# Artificial Neural Networks and Machine Learning

Seen from the outside, an artificial neural network is a program run by a computer. Its peculiarity compared to other programs is the ability to learn the relationships between the input data and the output data (the results), this is obtained through a basic logical structure that does not change as the data and relationships vary, but it adapts to them.

The name neural network comes from the comparison with that of our brain. Its structure provides a series of points, called nodes, connected to each other, which receive a numerical value from other nodes, increase or decrease it and return the result to new nodes. Similarly, neurons in our brain receive an electrical impulse from a series of neurons and can retransmit or not this electrical impulse to other neurons. After this explanation, a neuron doesn’t seem like a very intelligent object. It gets small shocks and all it does is relay them or not to other neurons. How can all this current spinning in our head turn into such complex actions we can perform? The secret lies in the quantity. For example, if we had 100 neurons, not only we would not be very intelligent, but, considering as we are made, they would not even be enough to keep us alive (however there are animals that do not have any neurons, such as sponges). What if we have 1000? It wouldn’t make much difference, just think that a jellyfish has about 6000 and belongs to the category of fauna with the smallest brain capacity. A mouse already has around 70 million and we humans reach 86 billion. But how does quantity transform such a basic and banal process into the amazing abilities we possess? To get to the answer, let’s analyze an artificial network.

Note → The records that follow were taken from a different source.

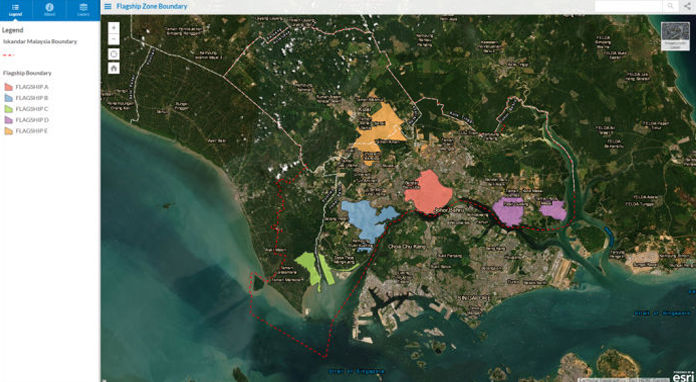Open the Layers tab
The image size is (696, 382).
[x=83, y=10]
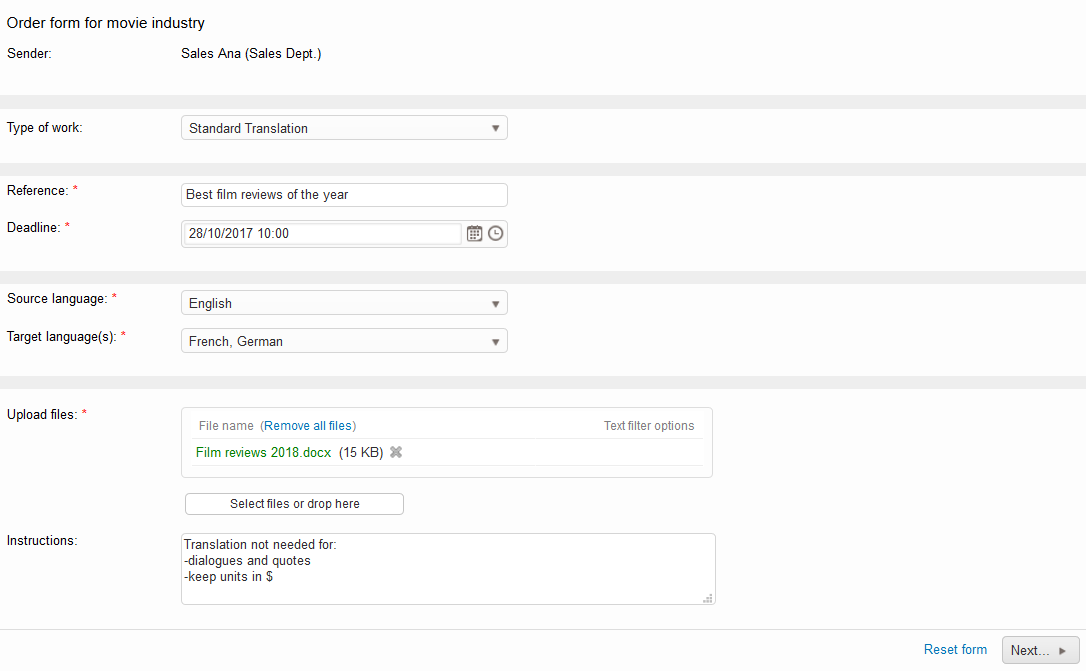
Task: Click the Reference text field
Action: [x=344, y=195]
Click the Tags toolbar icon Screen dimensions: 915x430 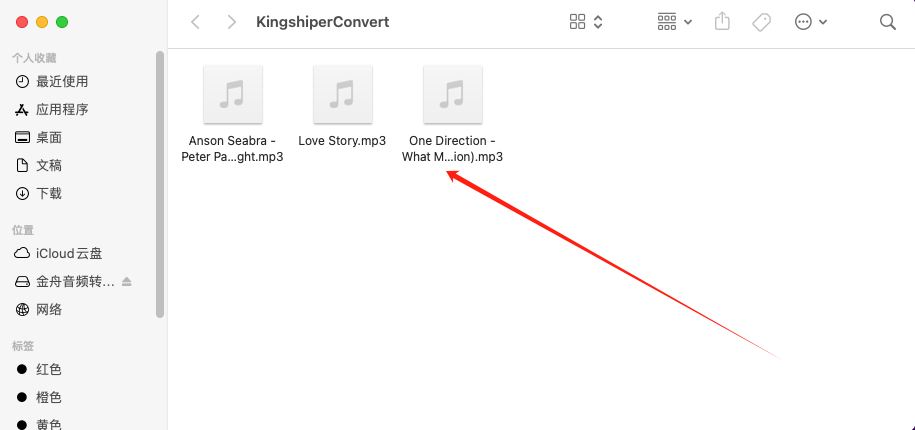coord(762,22)
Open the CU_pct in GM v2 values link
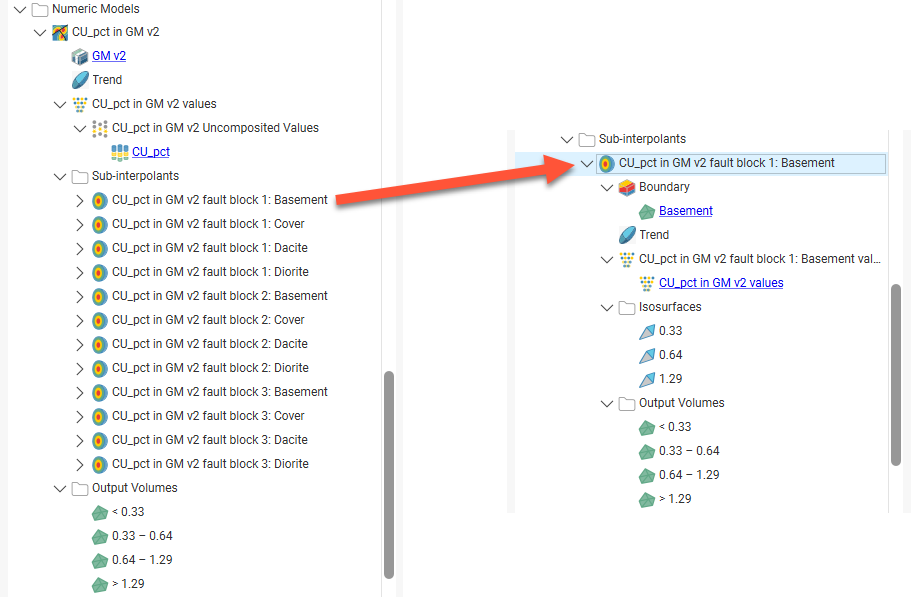 pyautogui.click(x=720, y=283)
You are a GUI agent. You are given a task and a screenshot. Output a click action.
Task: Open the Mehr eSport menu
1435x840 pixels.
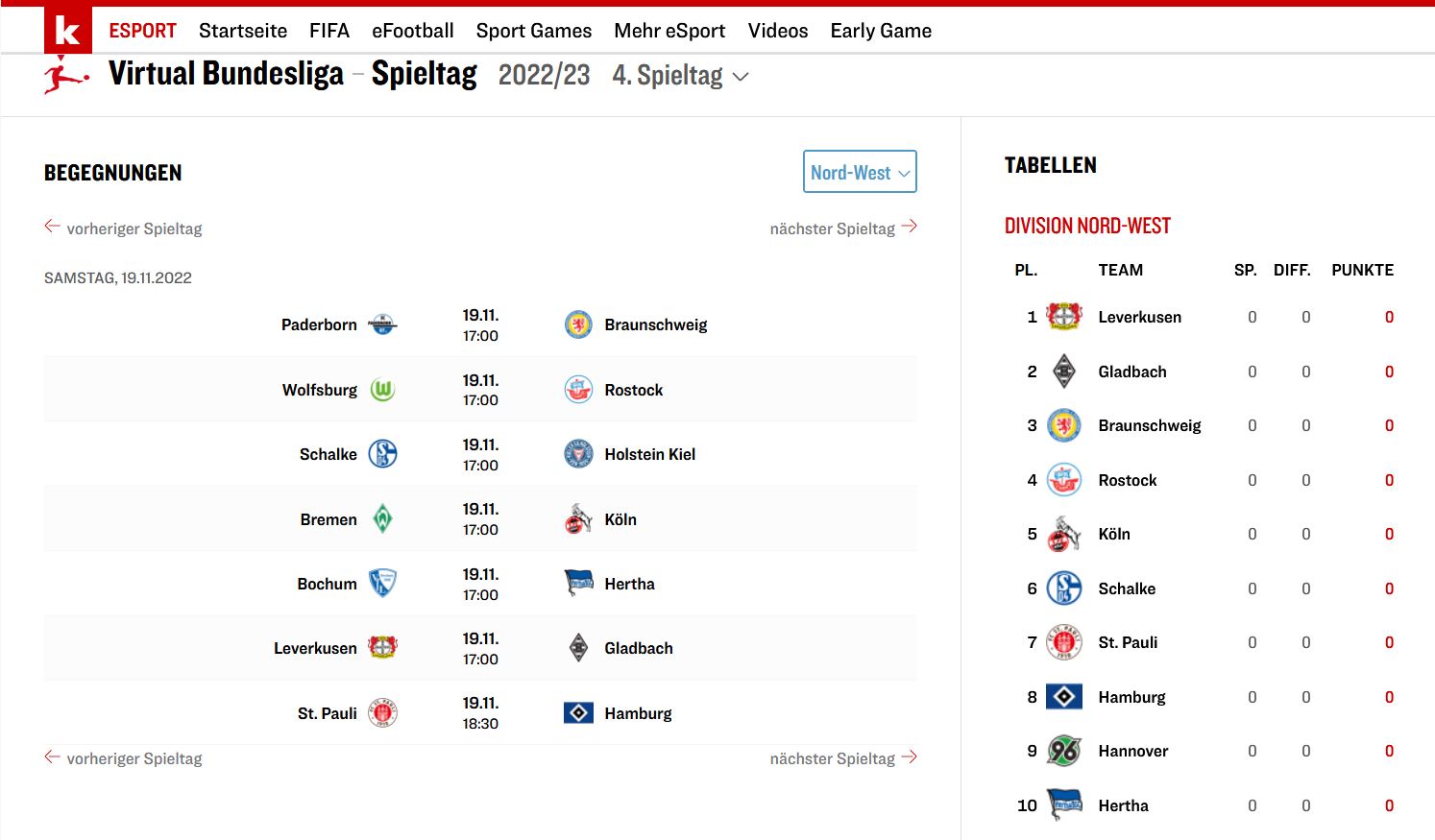click(x=669, y=31)
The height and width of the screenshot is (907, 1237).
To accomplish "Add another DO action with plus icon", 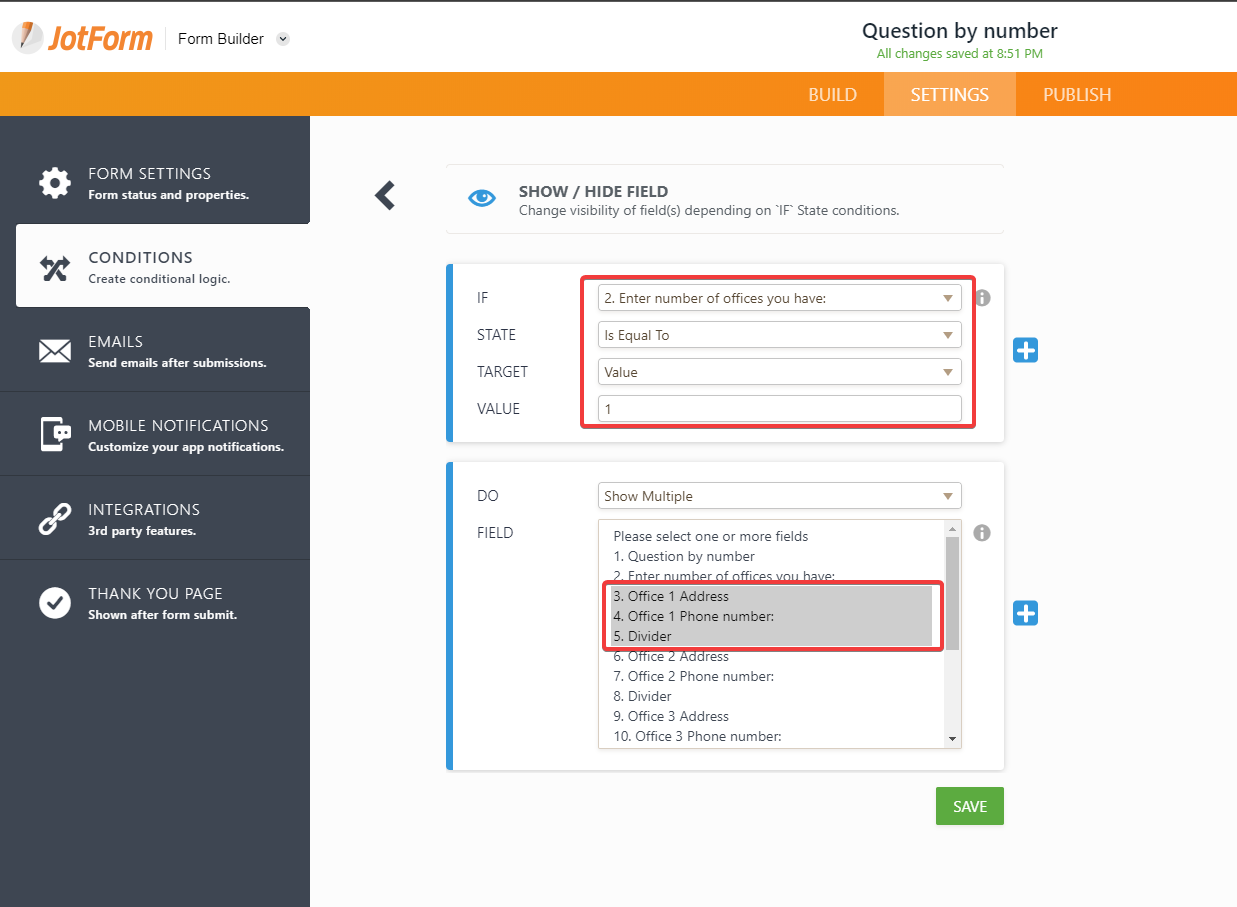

### The artificial neural network Diagram of a simplified artificial neural network

Let’s start by schematizing an example of a very simple neural network to understand its mechanism in detail. As you can see in the figure, we have three levels. One of the inputs, where, in this case, there are three nodes (blue circles), these three nodes represent three input information. A central level, called hidden, due to the fact that it does not communicate directly with the outside (white circles). And a layer on the right that represents the results, in this case made by a single node (orange circle). The gray lines show the connections between the various nodes. The simplest way to explain how it works is with an example.

An example of weather forecast

We use an extremely simplified weather forecast model. Suppose we want to forecast if it will rain or not in an hour from now, based on three simple factors: 1) The number of clouds in the sky, 2) The wind speed, 3) The possible amount of rain at this moment. Our three inputs will be decimal numbers that can go from 0 to 1. For example, for the first factor, the number of clouds, we will have a 0 if there is no cloud in the sky, a 0.5 if the clouded areas and the clear ones are equivalent, up to 1 in the case in which the whole sky is covered with clouds. So we can see our cloud value as the percentage of the sky covered by clouds. We will do the same for the other two factors, i.e. the wind factor, which will be 0 in case of total absence up to 1 in case of maximum speed (the maximum speed will be defined a priori depending on the geographical area where we are making the forecast). Finally, we assign the value of the amount of rain, 0 in case of total absence up to 1 for the maximum intensity. To keep the example as simple as possible we have only one result and we call it raining.

##### The hidden level

Now that we have decided which are the inputs and outputs of our neural network, we can proceed to explain what this elusive intermediate level does. As you can see from the figure, each of the white dots (that represent neurons) receives all the three inputs. So each of these nodes receives three numbers between 0 and 1. The first thing it does is assign a “weight” to each of these three values. This means that it defines a percentage for each of the inputs. Then it calculates these percentages and adds them. Let’s see an example.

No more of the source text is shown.